Air pollution is a concern for many Cache Valley residents, and a Utah State University engineering student is working to find solutions to this critical problem.
Kori Moore recently won first place in the Undergraduate Division of the Air and Waste Management Association’s 2004 Student Poster/Paper Competition at the association’s national conference held June 21-25 in Indiana.
“Learning about the air pollution situation here in Cache Valley has really fed my interest,” said Moore. “I want to learn more about it and understand what is happening and what can be done from a prevention standpoint.”
Moore’s research found that there is a strong correlation between a strong, winter-time temperature inversion and high pollution episodes, such as those experienced in Cache Valley in January and February 2004. He also found that the bottom of the temperature inversion occurs about 500 feet above the valley floor. This means that the pollutants released can only mix with the air contained below that level, which produces high concentrations of pollutants, Moore said.

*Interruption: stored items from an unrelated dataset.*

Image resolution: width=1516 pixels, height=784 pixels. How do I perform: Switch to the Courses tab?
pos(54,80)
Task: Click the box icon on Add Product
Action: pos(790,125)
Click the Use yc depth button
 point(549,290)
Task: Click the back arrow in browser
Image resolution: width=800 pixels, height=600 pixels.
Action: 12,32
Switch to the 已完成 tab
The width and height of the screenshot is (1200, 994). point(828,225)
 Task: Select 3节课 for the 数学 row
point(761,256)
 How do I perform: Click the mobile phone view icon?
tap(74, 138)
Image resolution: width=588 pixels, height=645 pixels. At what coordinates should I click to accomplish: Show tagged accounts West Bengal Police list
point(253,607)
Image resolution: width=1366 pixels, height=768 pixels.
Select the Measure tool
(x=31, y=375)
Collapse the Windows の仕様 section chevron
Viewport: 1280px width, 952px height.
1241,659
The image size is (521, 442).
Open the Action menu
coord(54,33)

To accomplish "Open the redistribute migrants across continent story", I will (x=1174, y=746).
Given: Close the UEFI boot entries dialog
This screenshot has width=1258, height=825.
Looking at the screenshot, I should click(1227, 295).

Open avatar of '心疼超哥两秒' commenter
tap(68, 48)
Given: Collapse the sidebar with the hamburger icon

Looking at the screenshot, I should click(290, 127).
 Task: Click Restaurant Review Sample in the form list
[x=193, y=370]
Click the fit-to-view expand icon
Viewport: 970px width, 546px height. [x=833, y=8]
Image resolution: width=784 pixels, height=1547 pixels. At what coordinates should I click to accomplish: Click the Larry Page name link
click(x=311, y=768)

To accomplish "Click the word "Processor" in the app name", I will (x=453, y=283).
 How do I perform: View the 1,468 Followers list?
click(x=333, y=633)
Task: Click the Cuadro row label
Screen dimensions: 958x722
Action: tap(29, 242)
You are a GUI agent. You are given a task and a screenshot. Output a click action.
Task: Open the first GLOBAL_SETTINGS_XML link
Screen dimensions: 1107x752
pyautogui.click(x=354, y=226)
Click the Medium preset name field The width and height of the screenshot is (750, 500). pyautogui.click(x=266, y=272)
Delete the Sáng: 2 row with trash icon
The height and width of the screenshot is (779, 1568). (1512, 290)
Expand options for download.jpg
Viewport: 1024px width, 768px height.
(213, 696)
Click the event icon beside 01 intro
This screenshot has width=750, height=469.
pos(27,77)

Moore’s research may have an impact on Cache Valley air quality.
“This is giving the scientific, political, and public communities a better understanding of the temperature inversions that occur above Cache Valley and their influence on pollution concentrations,” Moore said.
Moore, a senior in the environmental engineering program, works closely with engineering professor Randal Martin.
“Working with Dr. Martin at Utah State has been like a real-life capstone course,” Moore said. “This opportunity to participate in research has helped me to practice what I learn in class.”
Moore said he has also worked to identify the main pollutants in Cache Valley and ways in which the quantity of pollution released can be decreased.